In our next workout with celebrity fitness trainer, Chase Weber, he's showing us five exercises to work the booty! Because... who doesn't want a little lift on their backside?!! A strong tush does more than just look good, though, it's essential to healthy hips and hamstrings to help us seamlessly move through our daily lives. All five of these moves can be done at-home, so you really have no excuses. Just grab a resistance band, yoga mat, and get to work!

Here's how it's done:

  1. Glute Activation: You'll need a band--there are generally different options between Light, Medium, Hard (like this one). Keep your core tight, arch your spine, and with your knee pointed out: rotate side to side. Switch sides then do both legs at the same time. Repeat 8x each for 3 reps!
  2. Single Leg Bridge: Place your heel into the ground, lift your leg up then lift your hips. Use the stability of your upper body to help lift the hips!
  3. Weighted Lunge Pushback: With weight in hand (recommend 8-10 lb), lunge forward 15 times, with the same side of the body the weight is in.
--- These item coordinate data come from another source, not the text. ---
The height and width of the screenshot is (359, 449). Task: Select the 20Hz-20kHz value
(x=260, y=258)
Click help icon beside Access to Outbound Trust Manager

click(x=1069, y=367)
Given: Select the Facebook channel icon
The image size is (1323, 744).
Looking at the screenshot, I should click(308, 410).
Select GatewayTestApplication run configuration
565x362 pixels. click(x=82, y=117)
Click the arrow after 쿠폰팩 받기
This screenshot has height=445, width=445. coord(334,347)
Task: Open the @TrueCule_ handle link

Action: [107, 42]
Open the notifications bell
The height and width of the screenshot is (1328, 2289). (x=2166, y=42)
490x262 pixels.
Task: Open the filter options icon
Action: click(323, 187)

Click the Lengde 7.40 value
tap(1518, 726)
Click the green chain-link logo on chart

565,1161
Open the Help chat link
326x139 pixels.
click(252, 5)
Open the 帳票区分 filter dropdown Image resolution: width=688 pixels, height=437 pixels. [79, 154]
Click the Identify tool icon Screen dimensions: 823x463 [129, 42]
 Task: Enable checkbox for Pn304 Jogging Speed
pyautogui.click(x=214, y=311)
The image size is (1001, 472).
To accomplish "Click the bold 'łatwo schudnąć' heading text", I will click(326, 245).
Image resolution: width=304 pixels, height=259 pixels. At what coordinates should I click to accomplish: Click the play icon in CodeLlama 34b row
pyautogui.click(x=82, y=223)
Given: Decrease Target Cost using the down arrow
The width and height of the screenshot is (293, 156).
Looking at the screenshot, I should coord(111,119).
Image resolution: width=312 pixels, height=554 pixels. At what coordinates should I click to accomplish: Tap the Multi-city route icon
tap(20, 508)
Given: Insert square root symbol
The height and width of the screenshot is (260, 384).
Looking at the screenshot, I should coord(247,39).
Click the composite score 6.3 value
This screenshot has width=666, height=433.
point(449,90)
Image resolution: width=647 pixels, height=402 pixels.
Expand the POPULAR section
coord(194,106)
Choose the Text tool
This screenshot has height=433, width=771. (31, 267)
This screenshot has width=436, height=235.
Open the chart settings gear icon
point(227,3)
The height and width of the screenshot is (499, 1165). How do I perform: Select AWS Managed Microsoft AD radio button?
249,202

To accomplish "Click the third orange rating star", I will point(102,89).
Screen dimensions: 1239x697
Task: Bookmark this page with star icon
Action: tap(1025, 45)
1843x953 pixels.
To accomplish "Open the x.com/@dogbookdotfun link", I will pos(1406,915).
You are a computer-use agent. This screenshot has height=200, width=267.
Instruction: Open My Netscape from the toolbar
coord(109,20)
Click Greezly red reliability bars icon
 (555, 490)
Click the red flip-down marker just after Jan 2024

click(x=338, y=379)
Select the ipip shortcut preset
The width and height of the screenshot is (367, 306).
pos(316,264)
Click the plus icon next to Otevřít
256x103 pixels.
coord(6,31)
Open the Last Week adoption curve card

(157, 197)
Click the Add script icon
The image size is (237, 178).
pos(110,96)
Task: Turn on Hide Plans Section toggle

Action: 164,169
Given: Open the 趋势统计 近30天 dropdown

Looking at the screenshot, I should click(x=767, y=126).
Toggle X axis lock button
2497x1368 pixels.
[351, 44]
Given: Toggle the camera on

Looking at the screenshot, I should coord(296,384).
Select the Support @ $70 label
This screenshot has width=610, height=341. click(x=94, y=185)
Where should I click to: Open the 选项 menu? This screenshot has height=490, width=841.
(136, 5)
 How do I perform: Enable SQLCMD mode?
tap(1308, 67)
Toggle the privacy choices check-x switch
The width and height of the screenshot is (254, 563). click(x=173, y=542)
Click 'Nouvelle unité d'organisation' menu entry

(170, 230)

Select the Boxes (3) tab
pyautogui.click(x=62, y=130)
Keep your knee aligned, and switch sides.
  4. Scissor Splits: Alternate legs and arms, switch from lunge to lunge. 3 sets of 20!
  5. Trio Leg Lift: Come onto all fours with your back straight (neutral) and core tight. Lift one leg with a 90 degree bend and flexed foot, push up and down 3 times. Then, push your leg out to the side parallel to the ground, 3 times. Then, straighten your leg and tap your toe back and forth across your other leg 3 times. *Repeat sequence 15 times alternating legs!